▶ [OBJECTIF]:
Reproduisez mot pour mot chacune des lignes ci-dessous, du premier au dernier enregistrement.

Entrées tirées d'une collection
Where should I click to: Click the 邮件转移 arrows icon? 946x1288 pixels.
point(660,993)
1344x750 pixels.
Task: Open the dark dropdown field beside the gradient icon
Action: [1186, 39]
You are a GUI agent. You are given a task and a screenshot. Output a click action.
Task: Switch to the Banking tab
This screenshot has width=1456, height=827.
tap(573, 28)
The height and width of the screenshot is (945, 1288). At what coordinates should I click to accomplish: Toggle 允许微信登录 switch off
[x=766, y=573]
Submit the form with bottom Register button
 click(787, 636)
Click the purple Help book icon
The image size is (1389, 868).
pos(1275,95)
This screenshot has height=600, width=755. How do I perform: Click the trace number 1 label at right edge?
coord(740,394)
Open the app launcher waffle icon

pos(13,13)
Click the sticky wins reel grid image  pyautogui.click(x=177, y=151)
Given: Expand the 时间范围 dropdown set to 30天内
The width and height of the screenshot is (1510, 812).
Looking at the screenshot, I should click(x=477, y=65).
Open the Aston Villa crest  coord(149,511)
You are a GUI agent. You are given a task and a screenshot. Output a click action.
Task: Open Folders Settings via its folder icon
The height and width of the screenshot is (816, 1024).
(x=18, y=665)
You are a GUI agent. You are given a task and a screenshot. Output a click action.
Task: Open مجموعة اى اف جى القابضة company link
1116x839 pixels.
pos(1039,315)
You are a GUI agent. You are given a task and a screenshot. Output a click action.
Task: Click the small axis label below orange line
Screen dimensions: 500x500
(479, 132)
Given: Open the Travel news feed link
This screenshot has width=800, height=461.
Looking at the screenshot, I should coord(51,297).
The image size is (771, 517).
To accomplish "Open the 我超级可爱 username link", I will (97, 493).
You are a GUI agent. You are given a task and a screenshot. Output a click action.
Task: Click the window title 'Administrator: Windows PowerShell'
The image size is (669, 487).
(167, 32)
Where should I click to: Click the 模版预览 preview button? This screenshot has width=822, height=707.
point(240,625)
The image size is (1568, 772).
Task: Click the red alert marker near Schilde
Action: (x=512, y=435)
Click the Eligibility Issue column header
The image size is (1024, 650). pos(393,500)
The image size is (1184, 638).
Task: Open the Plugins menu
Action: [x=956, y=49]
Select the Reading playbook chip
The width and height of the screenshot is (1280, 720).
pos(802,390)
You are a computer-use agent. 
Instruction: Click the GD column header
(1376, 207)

▶ [SOLUTION RÉDIGÉE]:
Where should I click to: Click the 邮件转移 arrows icon? 946x1288 pixels.
point(660,993)
1344x750 pixels.
Task: Open the dark dropdown field beside the gradient icon
Action: [1186, 39]
You are a GUI agent. You are given a task and a screenshot. Output a click action.
Task: Switch to the Banking tab
This screenshot has width=1456, height=827.
tap(573, 28)
The height and width of the screenshot is (945, 1288). At what coordinates should I click to accomplish: Toggle 允许微信登录 switch off
[x=766, y=573]
Submit the form with bottom Register button
 click(787, 636)
Click the purple Help book icon
The image size is (1389, 868).
pos(1275,95)
This screenshot has height=600, width=755. How do I perform: Click the trace number 1 label at right edge?
coord(740,394)
Open the app launcher waffle icon

pos(13,13)
Click the sticky wins reel grid image  pyautogui.click(x=177, y=151)
Given: Expand the 时间范围 dropdown set to 30天内
The width and height of the screenshot is (1510, 812).
Looking at the screenshot, I should click(x=477, y=65).
Open the Aston Villa crest  coord(149,511)
You are a GUI agent. You are given a task and a screenshot. Output a click action.
Task: Open Folders Settings via its folder icon
The height and width of the screenshot is (816, 1024).
(x=18, y=665)
You are a GUI agent. You are given a task and a screenshot. Output a click action.
Task: Open مجموعة اى اف جى القابضة company link
1116x839 pixels.
pos(1039,315)
You are a GUI agent. You are given a task and a screenshot. Output a click action.
Task: Click the small axis label below orange line
Screen dimensions: 500x500
(479, 132)
Given: Open the Travel news feed link
This screenshot has width=800, height=461.
Looking at the screenshot, I should coord(51,297).
The image size is (771, 517).
To accomplish "Open the 我超级可爱 username link", I will (97, 493).
You are a GUI agent. You are given a task and a screenshot. Output a click action.
Task: Click the window title 'Administrator: Windows PowerShell'
The image size is (669, 487).
(167, 32)
Where should I click to: Click the 模版预览 preview button? This screenshot has width=822, height=707.
point(240,625)
The image size is (1568, 772).
Task: Click the red alert marker near Schilde
Action: (x=512, y=435)
Click the Eligibility Issue column header
The image size is (1024, 650). pos(393,500)
The image size is (1184, 638).
Task: Open the Plugins menu
Action: [x=956, y=49]
Select the Reading playbook chip
The width and height of the screenshot is (1280, 720).
pos(802,390)
You are a computer-use agent. 
Instruction: Click the GD column header
(1376, 207)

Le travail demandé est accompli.